To answer, "Yes, I'm for patient safety," healthcare managers, administrators, and payors must embrace the emerging science that informs safety, invest in high-yield products and processes, and nurture widespread culture change. Again, a process, not an event.

Investing in better processes is still investing, and "patient safety" may be a hard line item to defend in a tough economy. So as National Patient Safety Week comes to a close and the inevitable rounds of budget cutting begin, I hope I've left you with a user-friendly assessment tool. Just ask, "Are you really for patient safety?"

Stay safe and come back soon!

Monday, March 9, 2009

Welcome to Florence dot com

I find inspiration, and occasionally wisdom, in unexpected places, and I hope you'll find some here at Florence dot com, a place for people interested in improving healthcare.

A few months ago, I happened upon a documentary about a senior citizens chorus from Northampton, Mass called Young@Heart. In it, an octogenarian suffering from congestive heart failure sings a rendition of "Fix You," a Coldplay song about learning from mistakes and fixing broken things, which drew critical acclaim for the chorus (plus hundreds of thousands of hits on YouTube and other sites that linked the clip in the fall of last year).

Even if you haven't seen Young@Heart or a clip of "Fix You," I'm certain you know someone like Fred Knittle. He's been in your ER, on your inpatient census, or on your patient roster. And you probably saw him at the Walmart a time or two. To me, Fred Knittle's rendition of "Fix You" says more about healing--and the valor of persevering--than anything I've bumped up against in a very long time. The message hits home, maybe, because Knittle is backed up by his portable oxygen tank as well as his loyal choral compatriots. Or the meaning intensifies because Knittle sings his part and the part of his partner, a fellow chorus member who passed away just days before the piece was filmed. Or maybe it's because Knittle's remarkable baritone croon may not have anything to do with fixing at all.

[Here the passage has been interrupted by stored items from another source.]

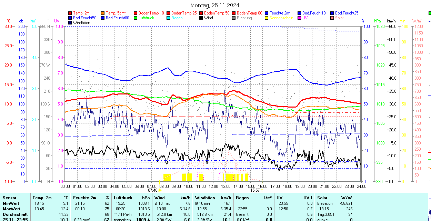Click the dark Windböen legend square
The height and width of the screenshot is (221, 431).
point(70,23)
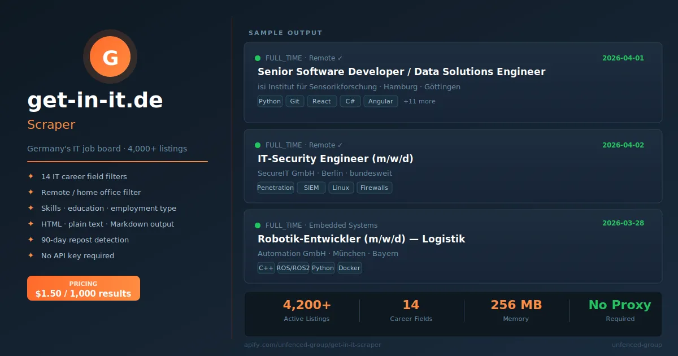Click the 2026-04-01 date on first listing
Screen dimensions: 678x356
click(x=623, y=58)
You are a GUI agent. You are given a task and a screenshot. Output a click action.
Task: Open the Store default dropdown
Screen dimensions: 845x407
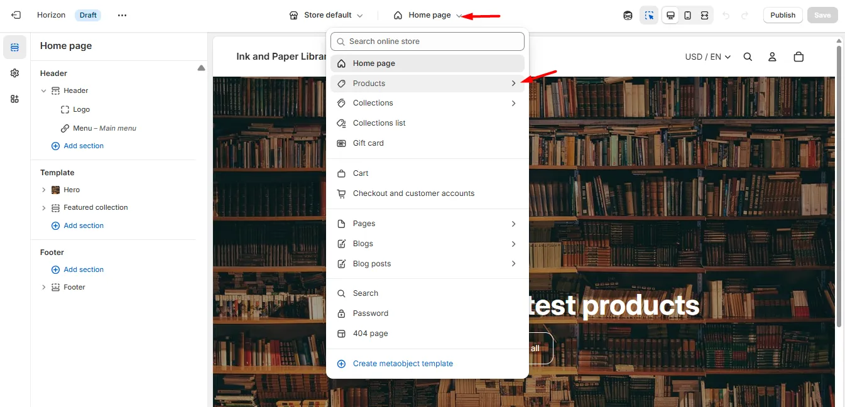[326, 15]
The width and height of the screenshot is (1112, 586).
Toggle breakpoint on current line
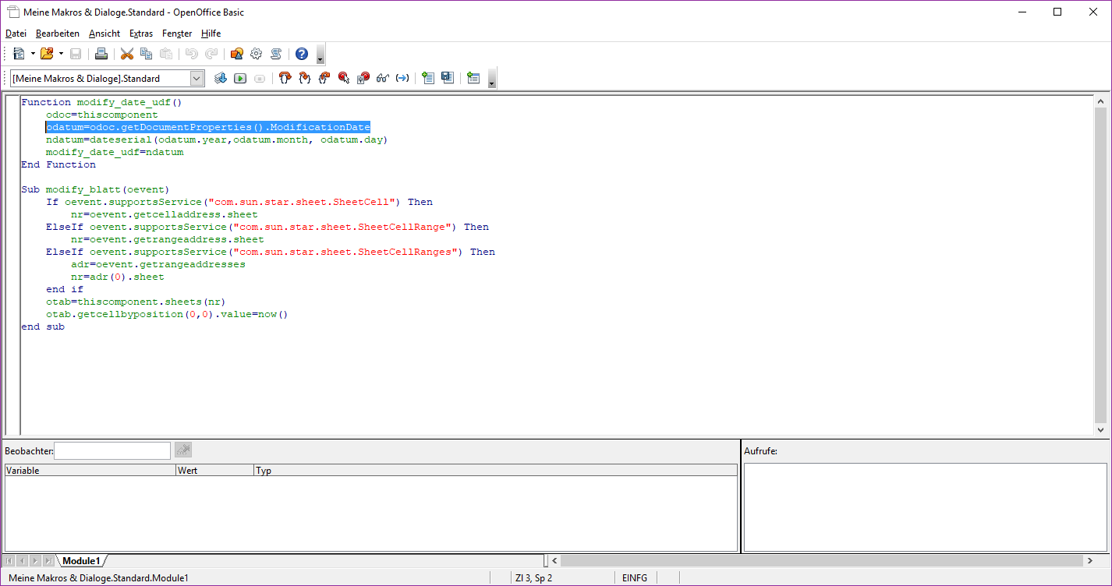[343, 78]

The thing that I most love about the success Knittle enjoyed is simply that it came at all (he died on New Year's Day in '09). Knittle, if his cheerful optimism and wry accounting is predictive, lived a good life. His obituary shared events and accomplishments that evidence a life well lived: a devoted wife, children and grandchildren, military service, a long career in service to others, a loving, connected community. But it wasn't until Knittle's final years, most probably after receiving a terminal diagnosis, that he returned to a community singing group he loved and produced work that is making people around the world pause for a moment and think, really think, about what it means to care, to heal, to try, and to die.

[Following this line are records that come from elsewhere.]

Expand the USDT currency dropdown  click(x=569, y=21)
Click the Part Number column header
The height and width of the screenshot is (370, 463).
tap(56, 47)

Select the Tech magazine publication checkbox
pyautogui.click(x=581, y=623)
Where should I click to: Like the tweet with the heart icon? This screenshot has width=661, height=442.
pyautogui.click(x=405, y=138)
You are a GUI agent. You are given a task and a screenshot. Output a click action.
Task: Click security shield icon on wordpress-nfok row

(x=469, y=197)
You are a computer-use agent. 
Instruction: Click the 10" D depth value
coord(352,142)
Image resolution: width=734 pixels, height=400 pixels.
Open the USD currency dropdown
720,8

Renewal coming from a broken place speaks to me. In the healthcare industry, we frequently produce an outcome we did not set out to achieve, making our work, from an engineering perspective, well-intended, but not reliable: in the US medical errors are the 8th leading cause of death. Each year, more people die as a result of medical error than die of AIDS or breast cancer. We are broken.

What ails healthcare is not a "one person" or "one profession" problem nor will the fixes be singular. Healthcare professionals, like the Young@Heart chorus, may appear too old, too tired, too exasperated, or too out-of-breath to always look like credible sources of hope. Fred Knittle didn't look the part either. While most performance problems in healthcare are rooted in our systems, that is, how we do business, solutions ultimately rely on what people come to view as important and how we adapt. I hope you'll return regularly to Florence dot com for cues, clues, and commentary about cutting edge trends in patient safety and that you'll find this a good place to share your insight and experience, whether you're a professional, a consumer, or both.

"Lights will guide you home and ignite your bones, and I will try, and fix you." Thank you, Mr. Knittle.